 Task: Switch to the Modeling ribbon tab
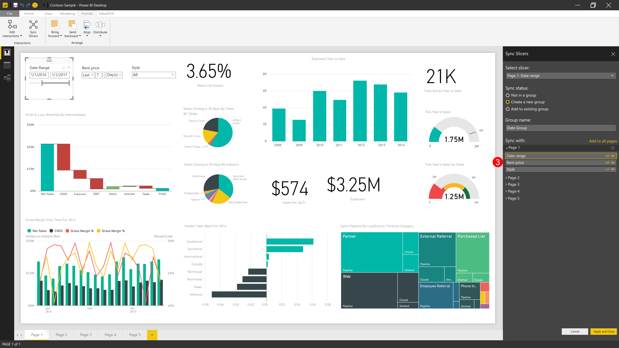67,14
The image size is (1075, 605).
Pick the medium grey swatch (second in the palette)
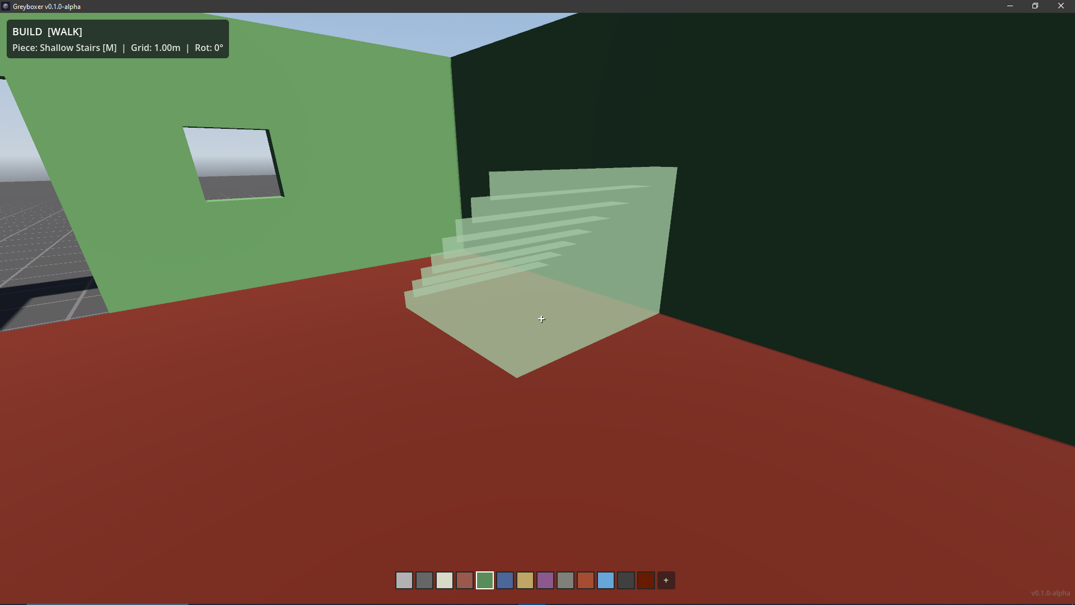click(424, 580)
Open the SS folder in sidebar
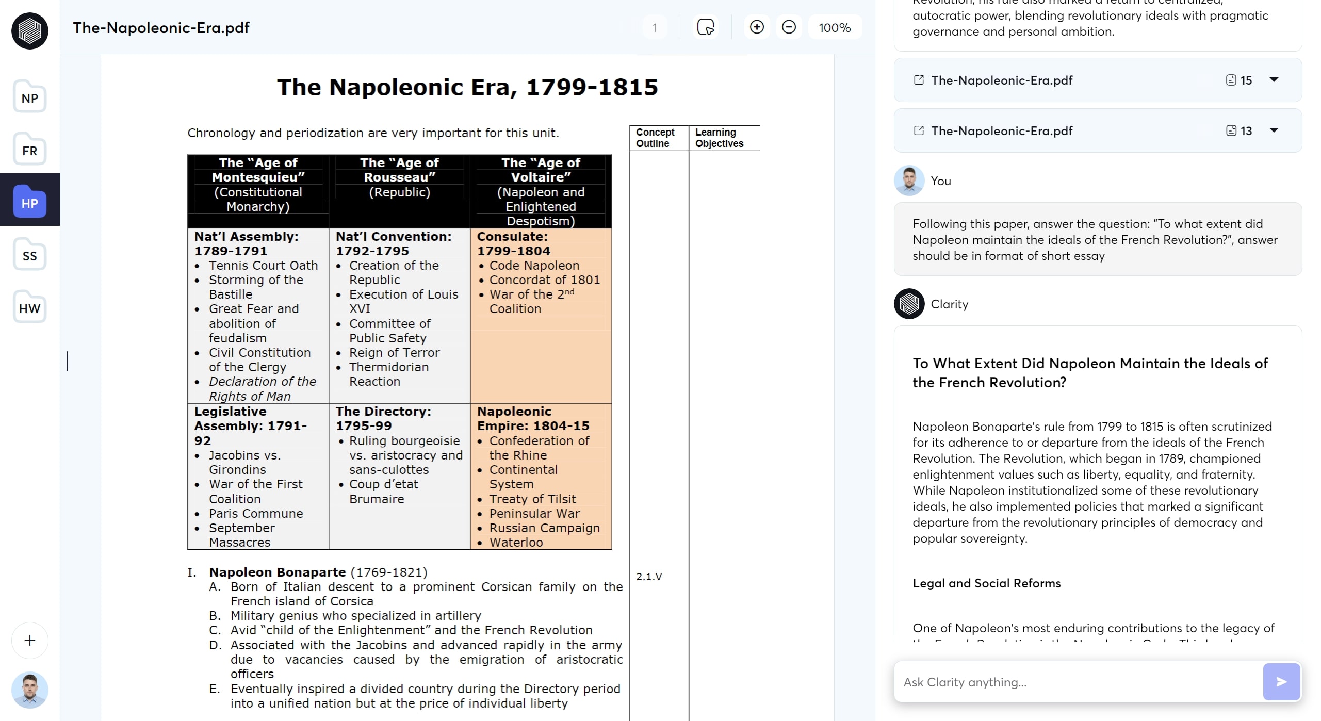This screenshot has width=1321, height=721. tap(30, 255)
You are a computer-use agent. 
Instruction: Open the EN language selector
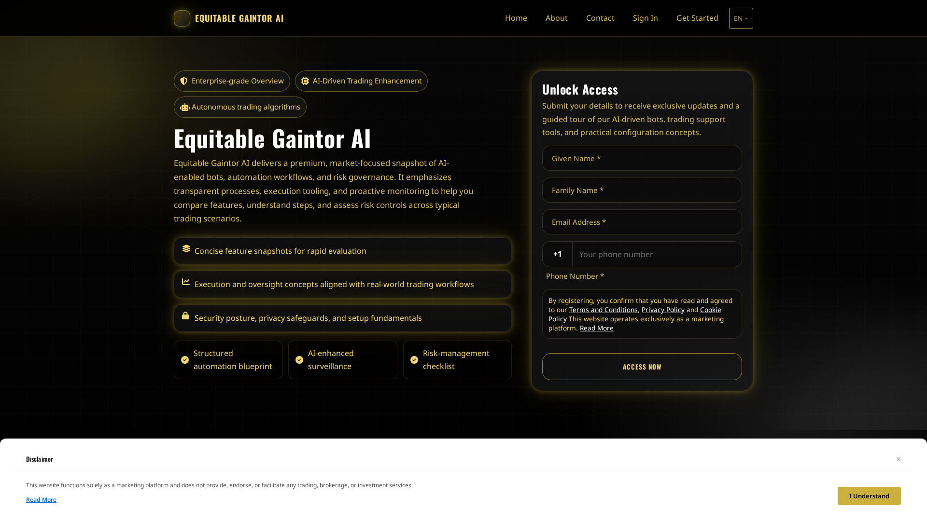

**Directions**
Without the pictures, copy out all the records above exactly.

**Answer below**
 Task: Switch to the Modeling ribbon tab
67,14
The image size is (1075, 605).
Pick the medium grey swatch (second in the palette)
click(424, 580)
Open the SS folder in sidebar
This screenshot has width=1321, height=721. tap(30, 255)
You are a computer-use agent. 
Instruction: Open the EN language selector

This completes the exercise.